Action item =
Word for word, restate the lines of the data below between those holding "You are a GUI" and "How do I perform: Expand", inclusive; pictures do not belong in the copy.
(Beginning of Data for this exercise)
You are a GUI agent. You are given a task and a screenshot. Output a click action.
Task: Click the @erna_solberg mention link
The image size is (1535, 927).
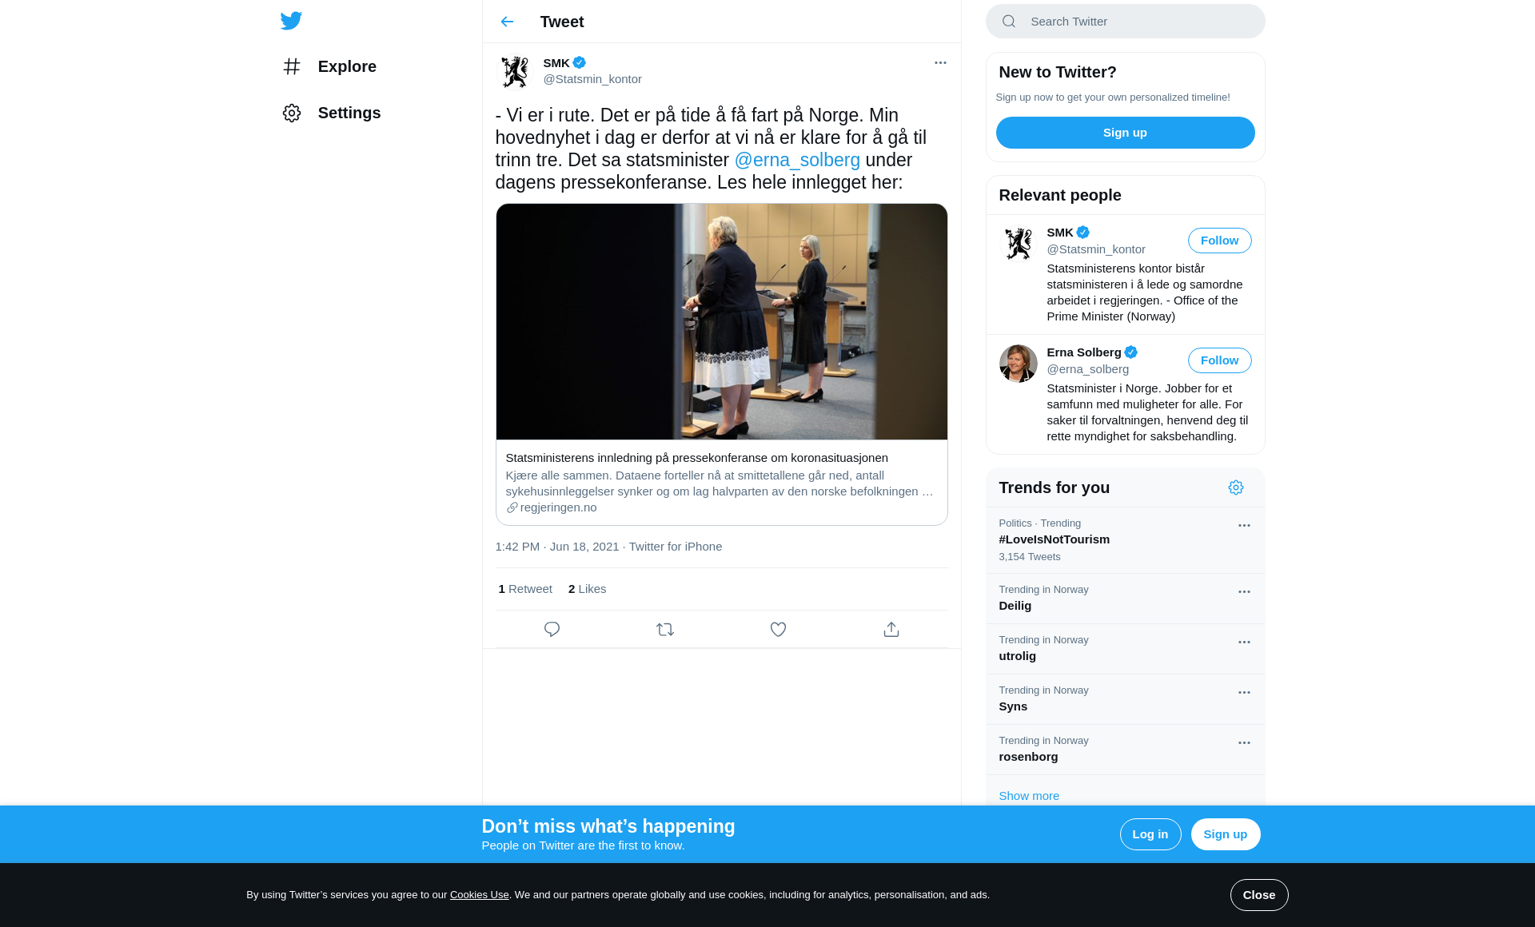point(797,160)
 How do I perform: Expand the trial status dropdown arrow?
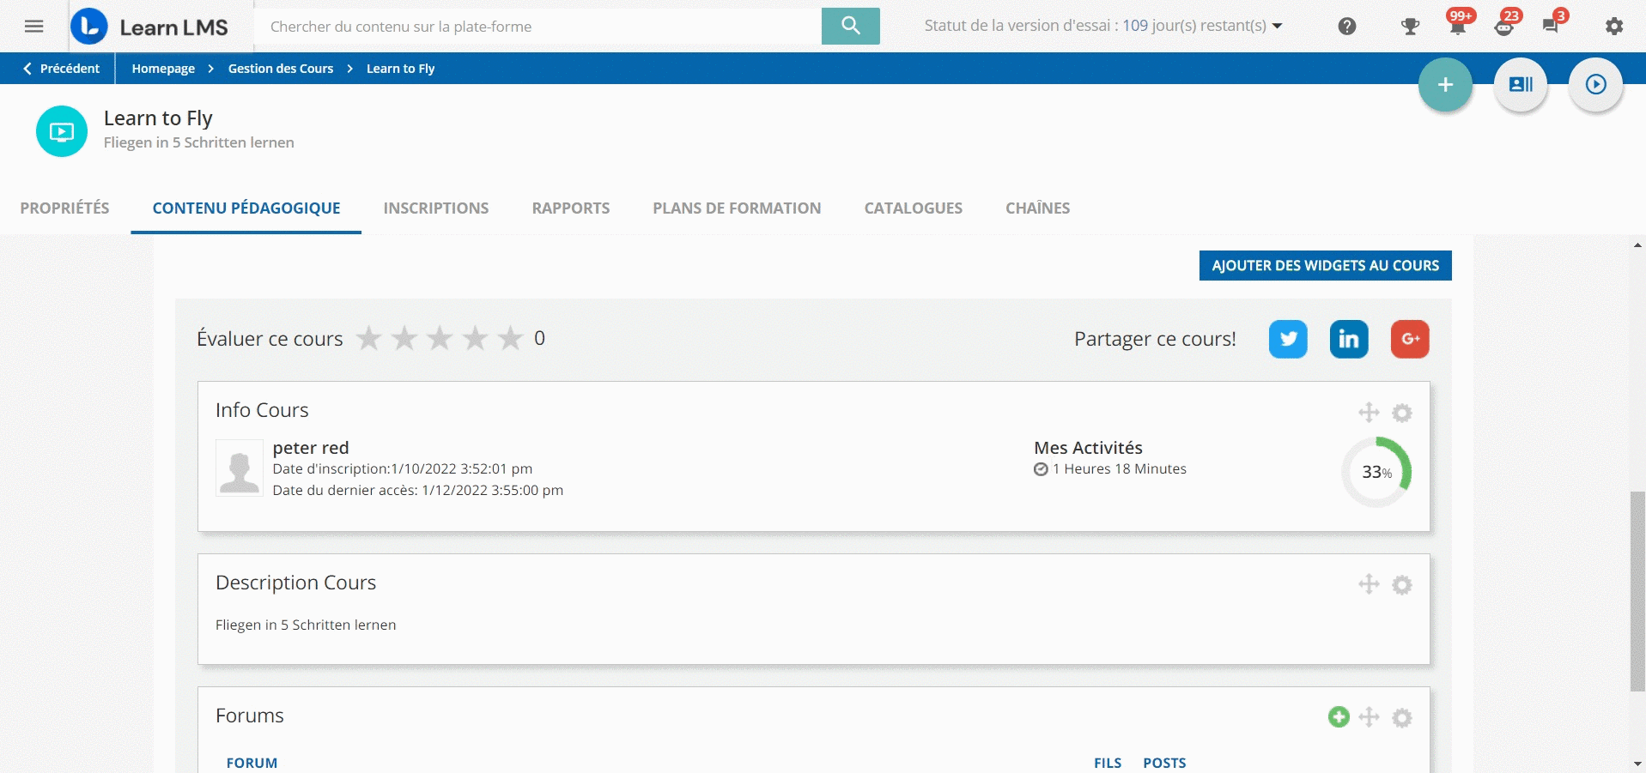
(End of Data for this exercise)
(Beginning of Data for this exercise)
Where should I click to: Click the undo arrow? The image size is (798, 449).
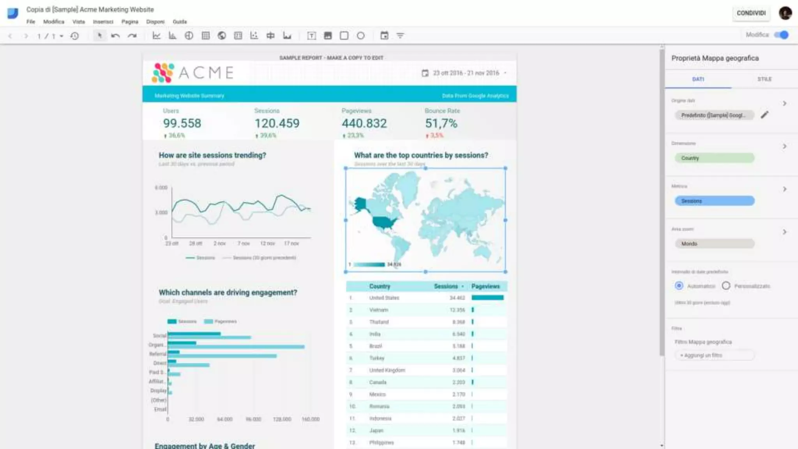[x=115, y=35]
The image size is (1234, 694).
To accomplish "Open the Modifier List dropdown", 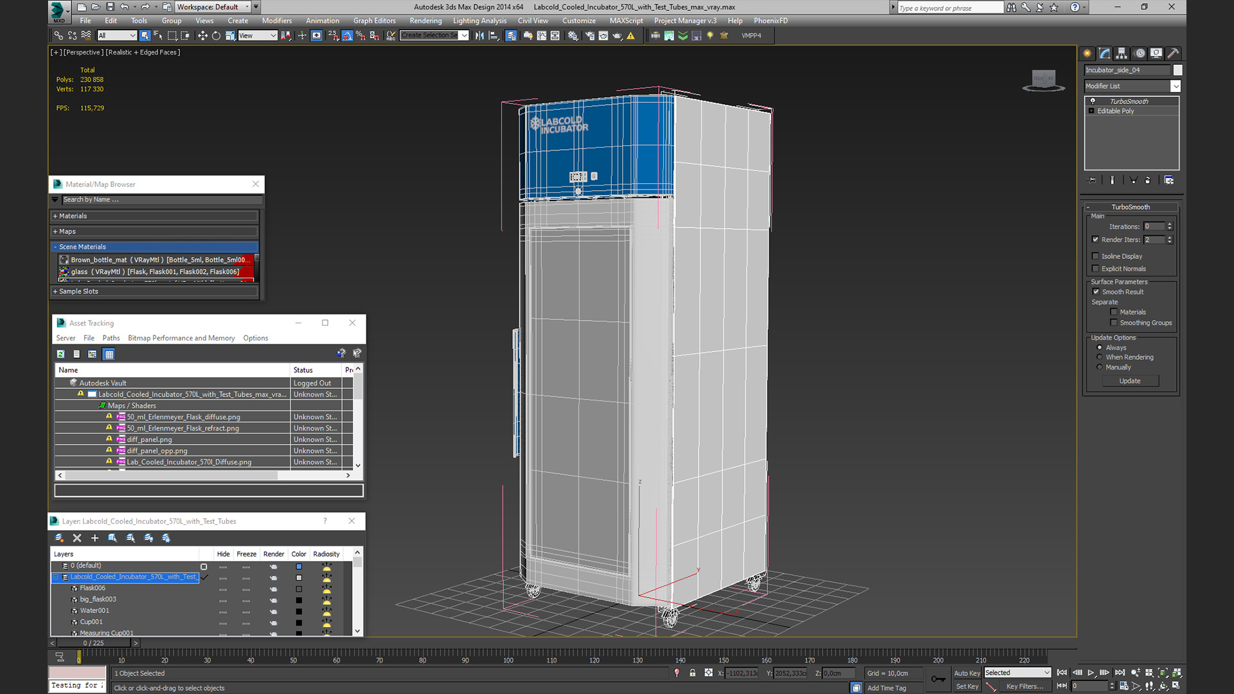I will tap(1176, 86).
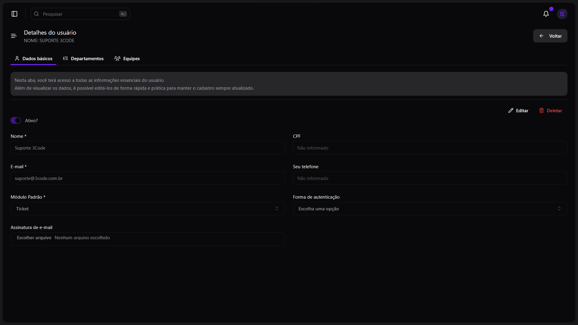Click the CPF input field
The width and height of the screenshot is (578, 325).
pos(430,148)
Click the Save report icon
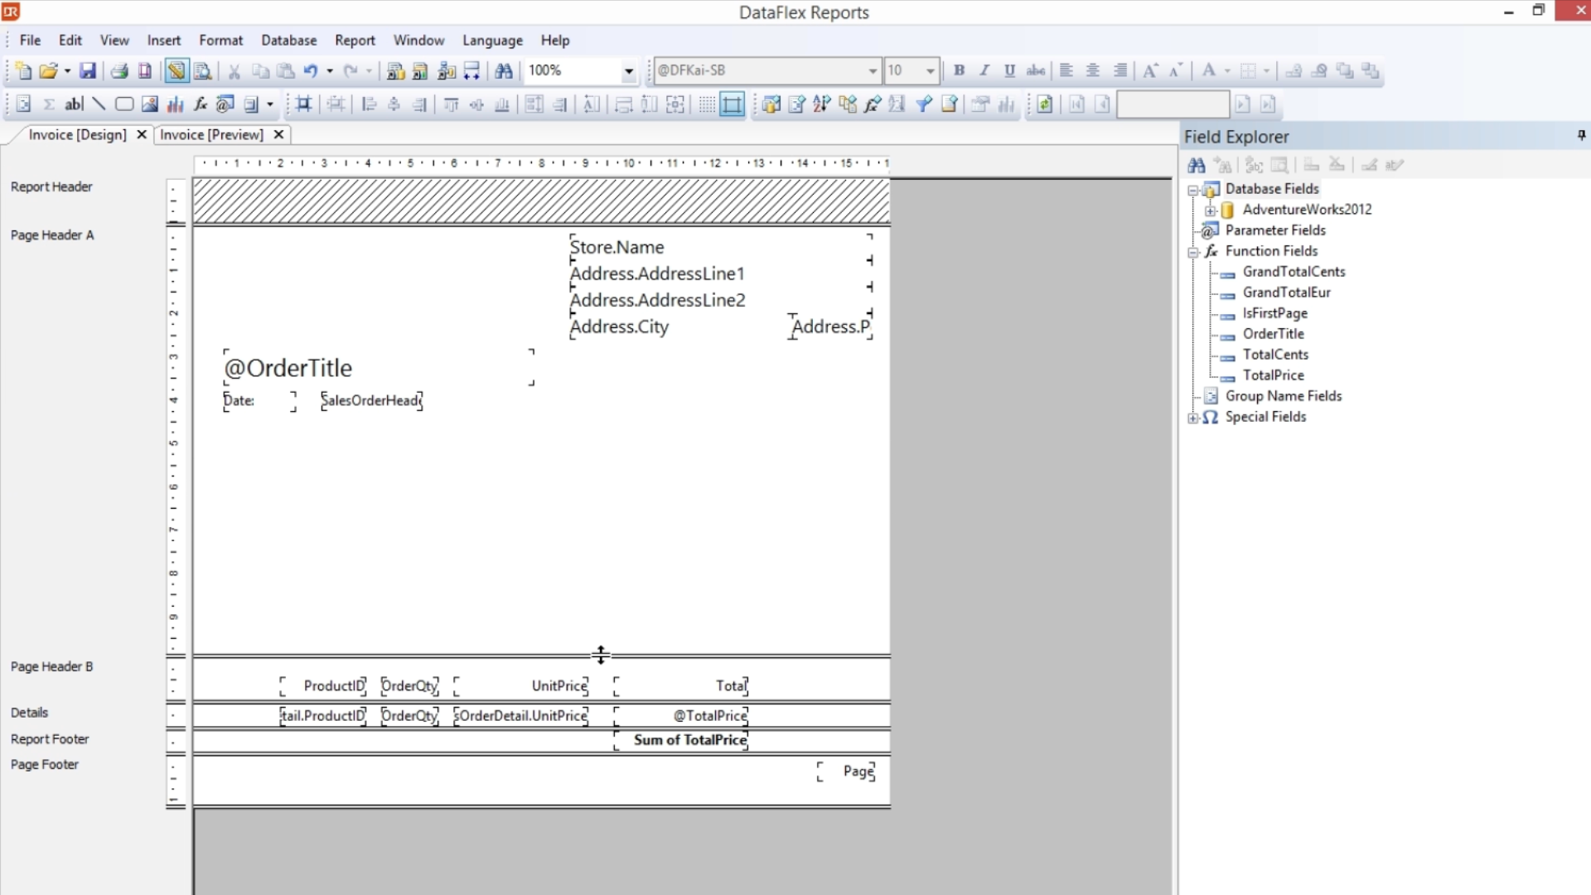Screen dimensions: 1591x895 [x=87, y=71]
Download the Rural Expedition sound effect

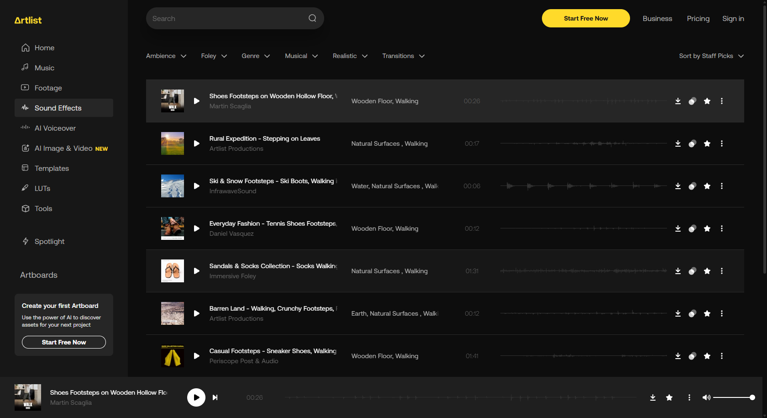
(End of Data for this exercise)
Expected output =
You are a GUI agent. You are given a task and a screenshot. Output a click action.
Task: Click the @erna_solberg mention link
The image size is (1535, 927).
point(797,160)
 How do I perform: Expand the trial status dropdown arrow?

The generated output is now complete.